At the time of writing flood levels are rising along the Thames, large areas of Somerset are under water and the South West of England has all its rail services cut off by flooding, subsidence and storm damage.
Of course, this is not purely a problem local to the UK. Clients in Southern US have experienced crazy freezing temperatures. And then there’s the Philippines, and… so it goes on.
On the BBC, seasoned presenter Jeremy Paxman asks Chris Smith, UK Environment Agency Chairman, ‘Who’s to blame?’ Which says much about the mindset and approach of some of the media. Chris Smith answers simply ‘The Weather’ and recounts a long list of recent record breaking natural events.
Part of the ‘who’s to blame?’ question goes to ‘Is the climate changing and is mankind responsible?’ Big and complicated questions. We have thoughts, but that’s not the point. Because there are deeper truths.
Change is not a choice. This world we live in is constantly in flux. Our sense of stability and control is illusionary. Coasts move. Towns that had harbours become landlocked and others washed away. Nothing is permanent. The only things that seem immovable are pride and closed minds, wanting to believe we are masters over all this.

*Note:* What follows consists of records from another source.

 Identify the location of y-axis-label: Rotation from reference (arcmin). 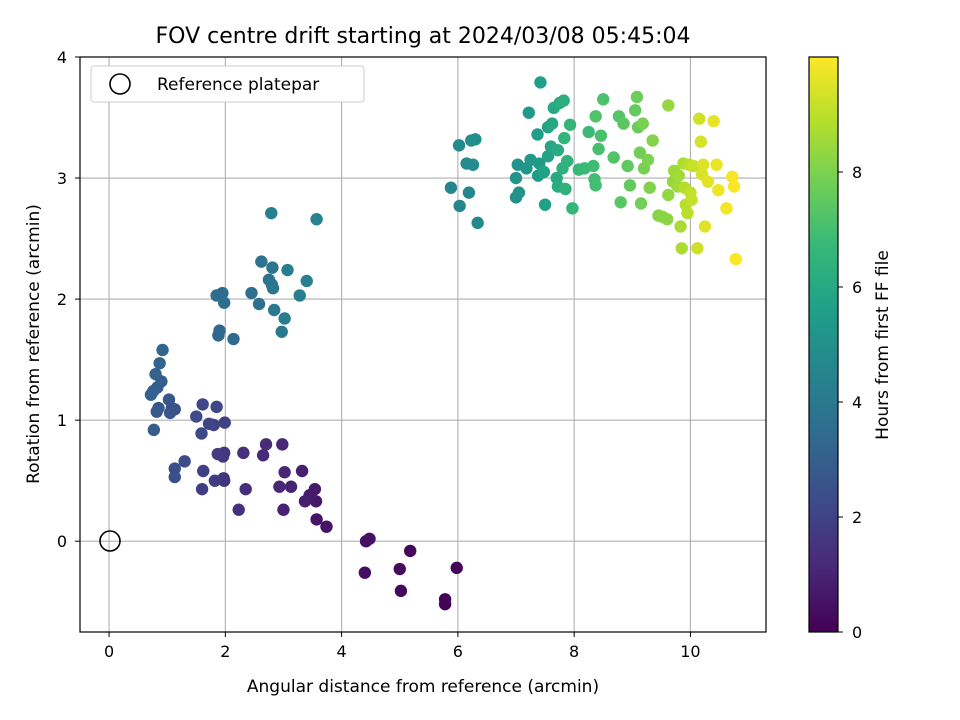
(34, 344).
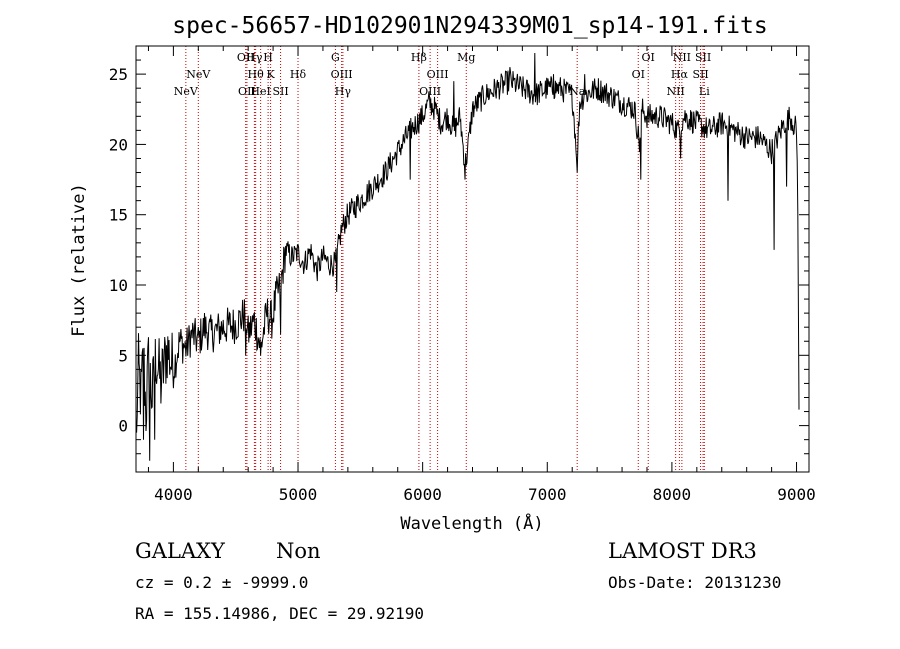  I want to click on ra-dec-coordinates: RA = 155.14986, DEC = 29.92190, so click(280, 614).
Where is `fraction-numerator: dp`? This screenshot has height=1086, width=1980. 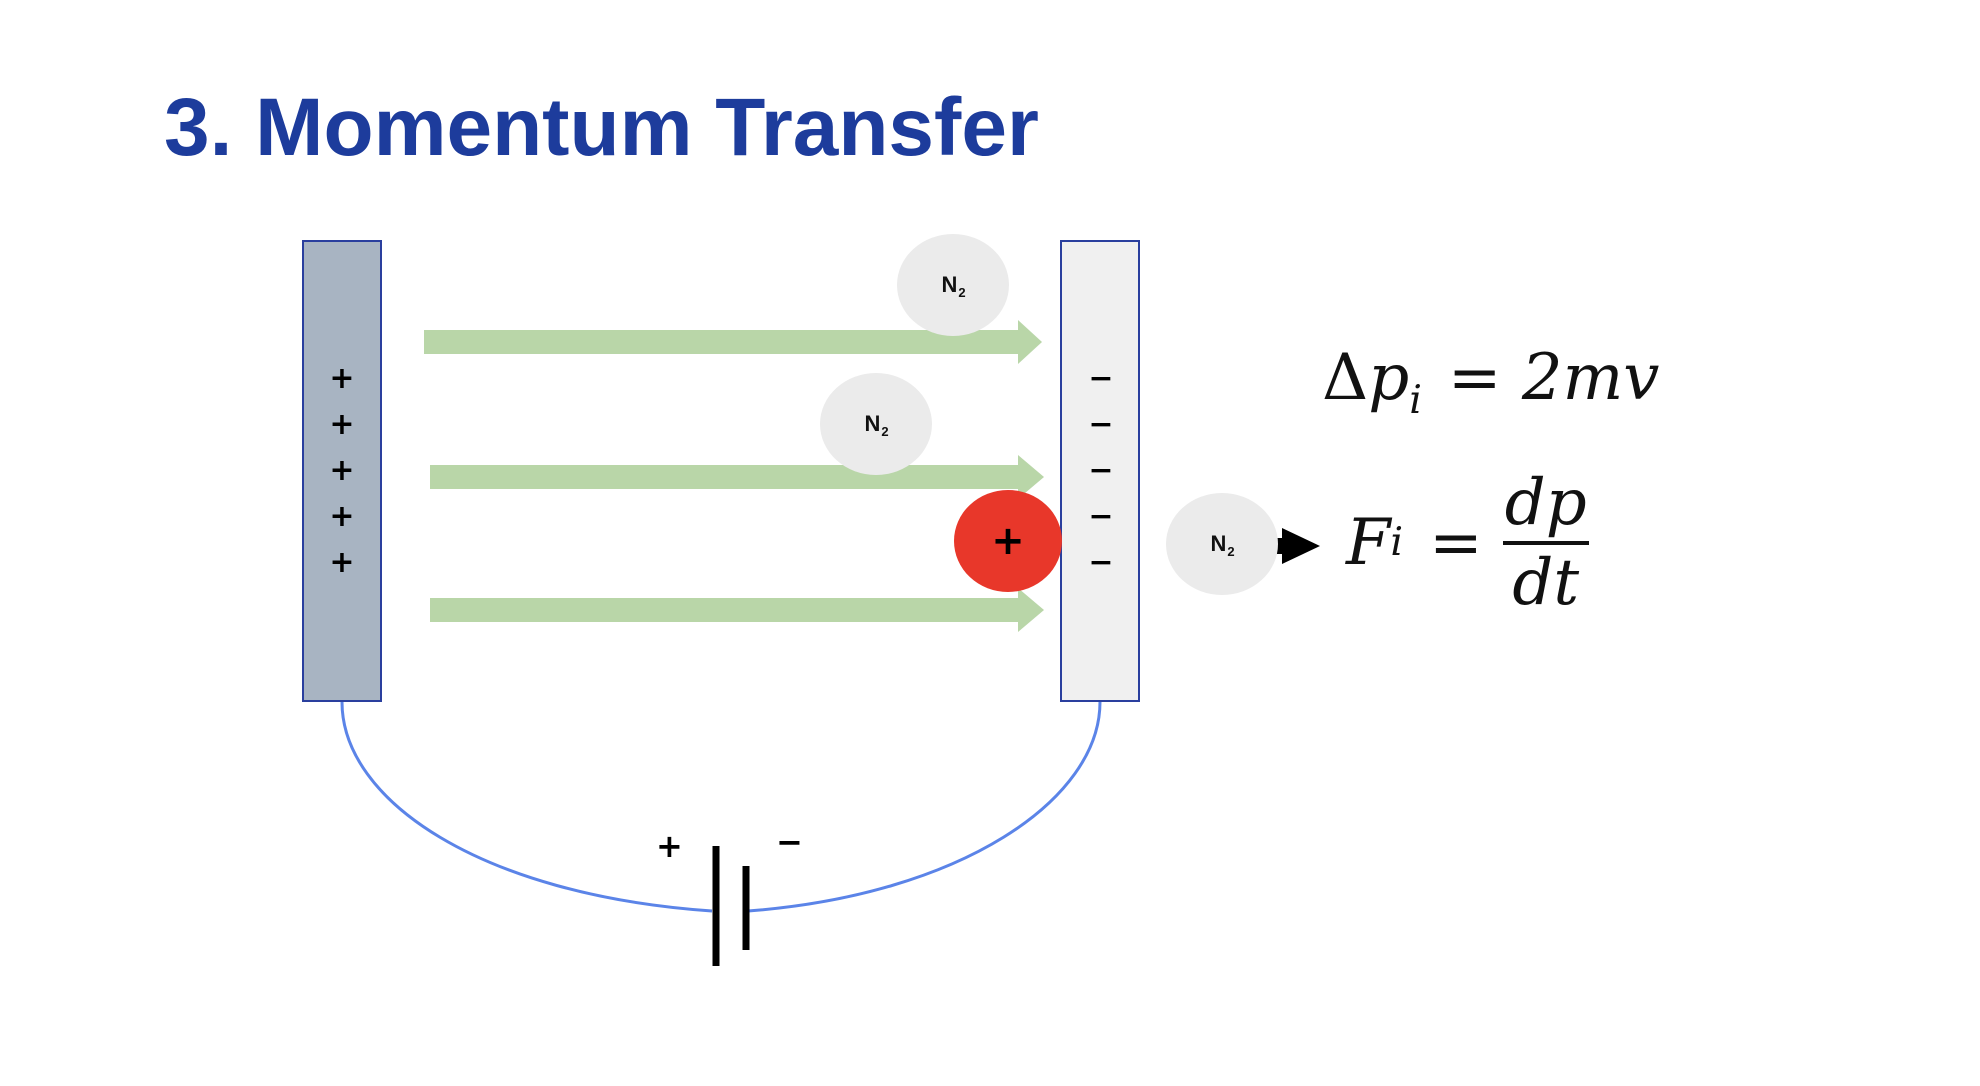 fraction-numerator: dp is located at coordinates (1546, 503).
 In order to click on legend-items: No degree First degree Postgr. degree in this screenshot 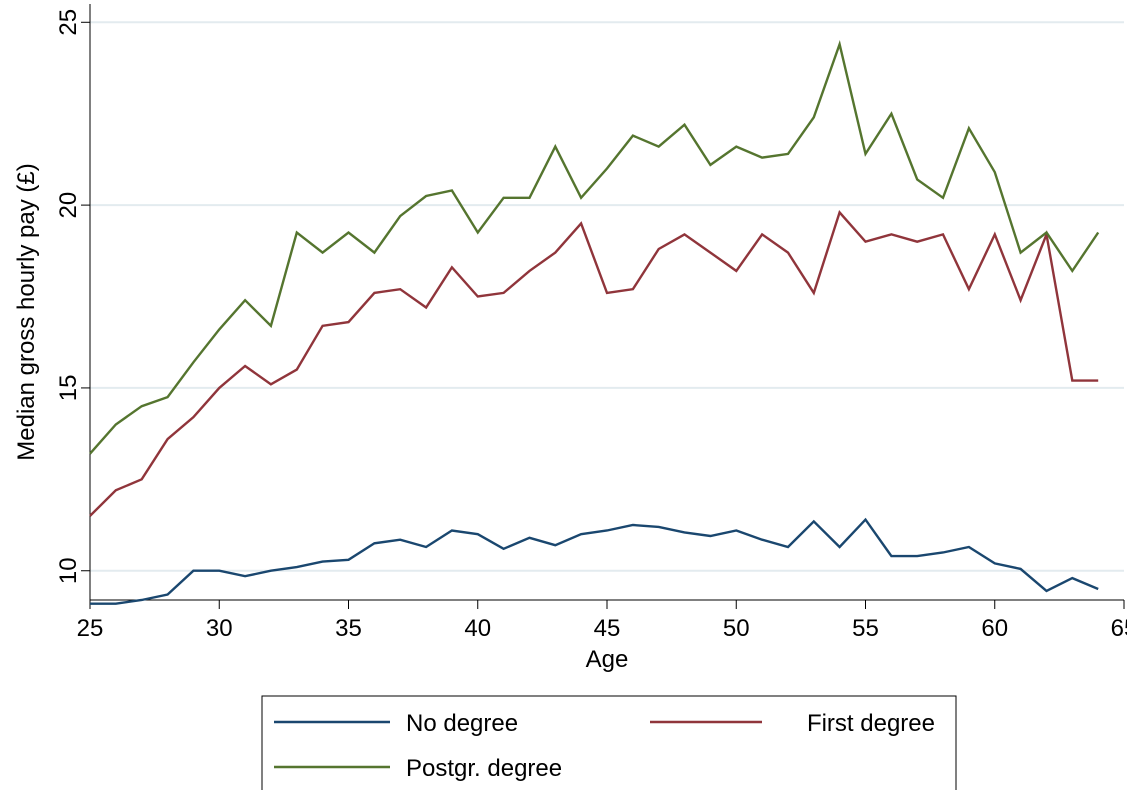, I will do `click(604, 746)`.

It feels like we are being given lessons in growing up. From a childish ‘That’s mine’ we are being told gently, and sometimes forcibly, to share, and give, as well as take. It’s not easy.
It is as if we are needing to learn and re-learn the power of humility and compassion in leadership, to balance the traditional and popular approach of strong will and force. Certainly a lot of will and energy are needed in the short term. And then? Perhaps a little more humility to nature and the planet that sustains us would be no bad thing. And to let that play a greater part in our decision making going forwards. And compassion for those affected by what is unfolding. This is a time for oneness – we are all connected – what affects others affects us.
What is going on for you as you witness all this? It’s certainly making us ask some big questions.